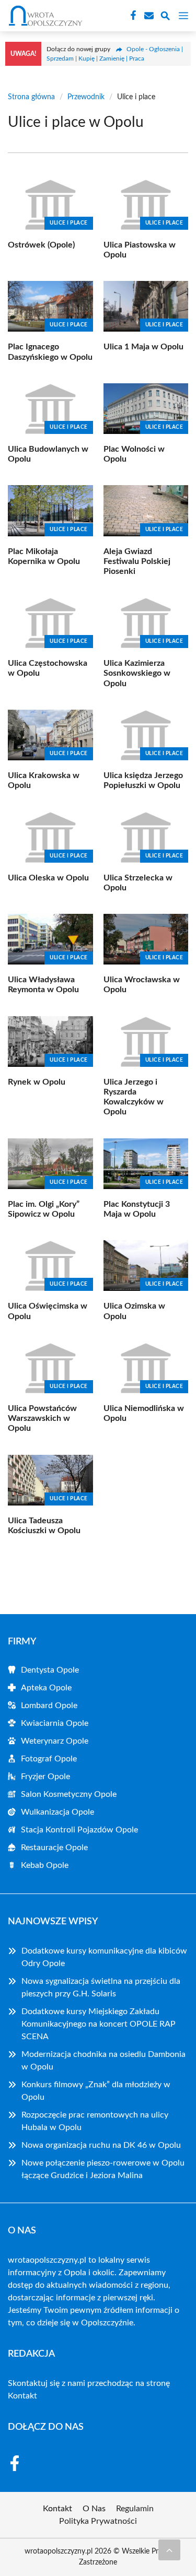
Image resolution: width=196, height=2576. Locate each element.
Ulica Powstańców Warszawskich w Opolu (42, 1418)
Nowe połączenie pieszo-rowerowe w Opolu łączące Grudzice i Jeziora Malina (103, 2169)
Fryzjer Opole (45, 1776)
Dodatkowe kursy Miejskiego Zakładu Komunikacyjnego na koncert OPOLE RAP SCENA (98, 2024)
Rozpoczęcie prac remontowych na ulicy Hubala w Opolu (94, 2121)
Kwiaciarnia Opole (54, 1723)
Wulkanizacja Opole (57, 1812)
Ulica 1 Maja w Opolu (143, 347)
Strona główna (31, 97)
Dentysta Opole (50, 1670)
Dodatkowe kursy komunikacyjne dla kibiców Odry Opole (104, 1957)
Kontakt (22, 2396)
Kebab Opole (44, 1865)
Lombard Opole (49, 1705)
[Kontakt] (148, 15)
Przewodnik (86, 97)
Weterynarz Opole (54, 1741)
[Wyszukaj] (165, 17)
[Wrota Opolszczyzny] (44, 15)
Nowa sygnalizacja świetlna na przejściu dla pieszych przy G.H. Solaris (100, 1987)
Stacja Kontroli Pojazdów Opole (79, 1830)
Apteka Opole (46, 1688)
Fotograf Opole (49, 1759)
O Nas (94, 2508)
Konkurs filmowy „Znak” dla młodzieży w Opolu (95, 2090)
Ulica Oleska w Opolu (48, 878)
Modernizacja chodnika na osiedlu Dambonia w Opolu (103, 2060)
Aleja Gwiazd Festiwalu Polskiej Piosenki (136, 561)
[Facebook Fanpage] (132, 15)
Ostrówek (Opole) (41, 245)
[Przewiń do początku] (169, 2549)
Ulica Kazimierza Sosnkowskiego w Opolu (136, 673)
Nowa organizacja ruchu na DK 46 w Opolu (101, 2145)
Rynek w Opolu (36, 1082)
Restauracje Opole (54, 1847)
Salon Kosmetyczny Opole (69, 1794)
--
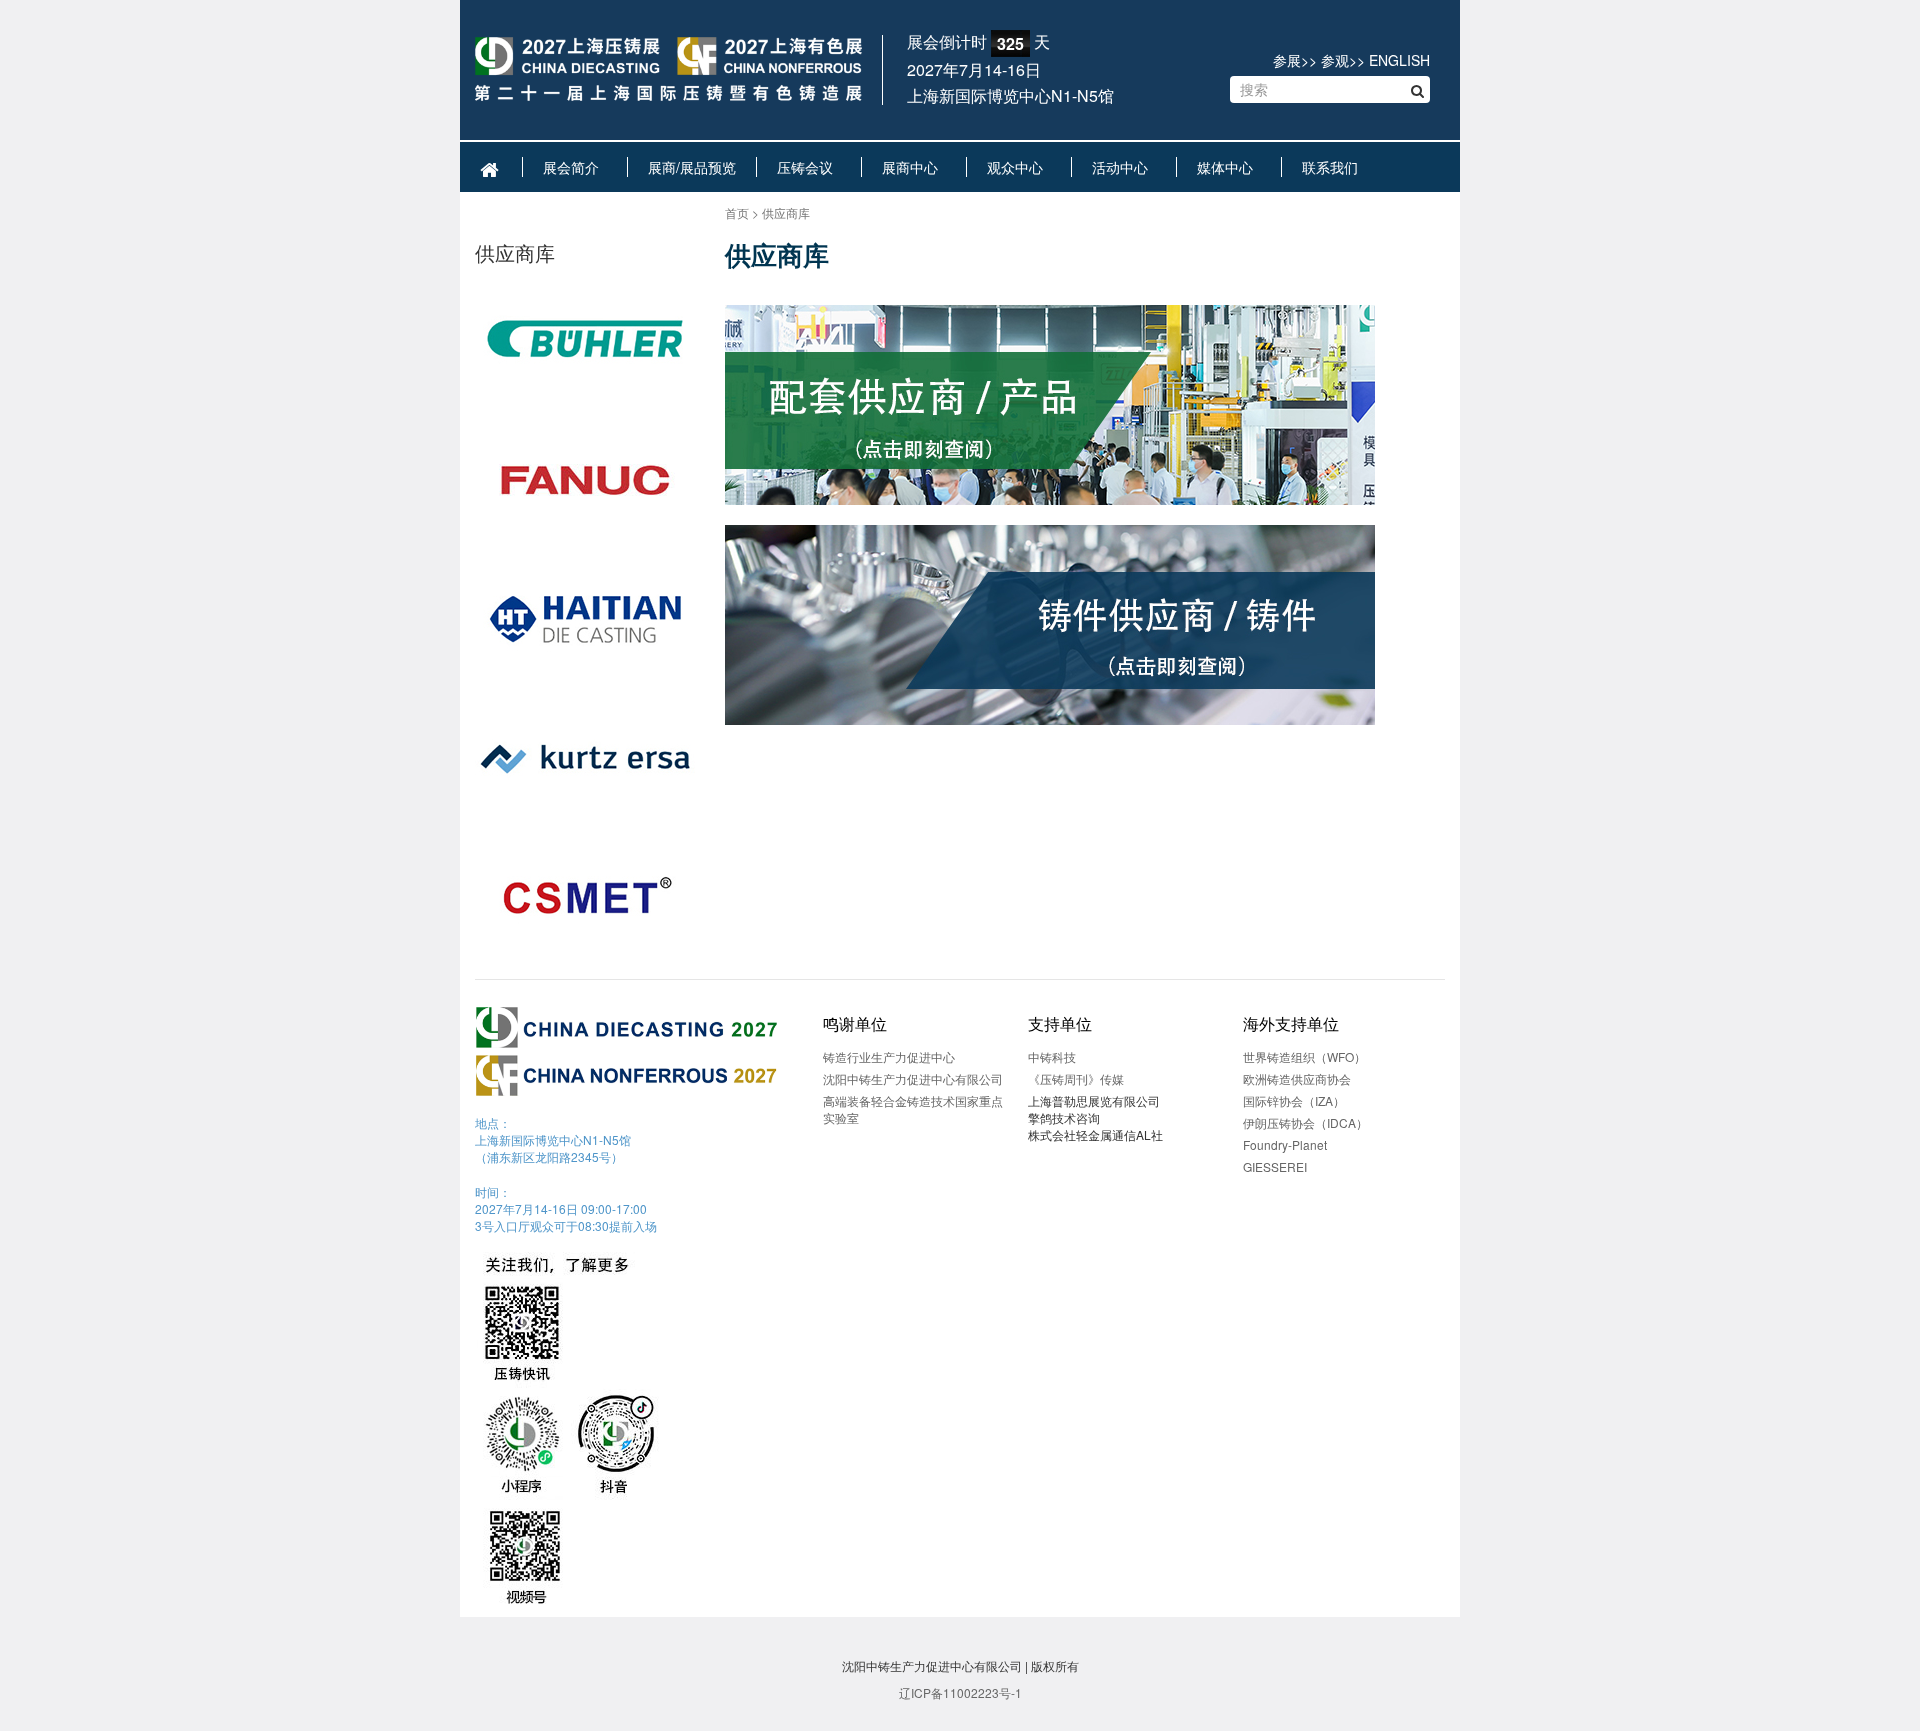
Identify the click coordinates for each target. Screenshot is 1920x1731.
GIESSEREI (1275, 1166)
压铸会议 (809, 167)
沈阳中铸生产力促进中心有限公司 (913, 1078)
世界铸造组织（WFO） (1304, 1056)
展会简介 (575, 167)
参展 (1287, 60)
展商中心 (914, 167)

The task: Looking at the data above, return every line from the one with "Lombard Opole (49, 1705)" down to the one with "Aleja Gwiazd Festiwalu", exactly and inclusively.

Output of the task:
Lombard Opole (49, 1705)
[Kontakt] (148, 15)
Przewodnik (86, 97)
Weterynarz Opole (54, 1741)
[Wyszukaj] (165, 17)
[Wrota Opolszczyzny] (44, 15)
Nowa sygnalizacja świetlna na przejściu dla pieszych przy G.H. Solaris (100, 1987)
Stacja Kontroli Pojazdów Opole (79, 1830)
Apteka Opole (46, 1688)
Fotograf Opole (49, 1759)
O Nas (94, 2508)
Konkurs filmowy „Znak” dla młodzieży w Opolu (95, 2090)
Ulica Oleska w Opolu (48, 878)
Modernizacja chodnika na osiedlu Dambonia w Opolu (103, 2060)
Aleja Gwiazd Festiwalu Polskiej Piosenki (136, 561)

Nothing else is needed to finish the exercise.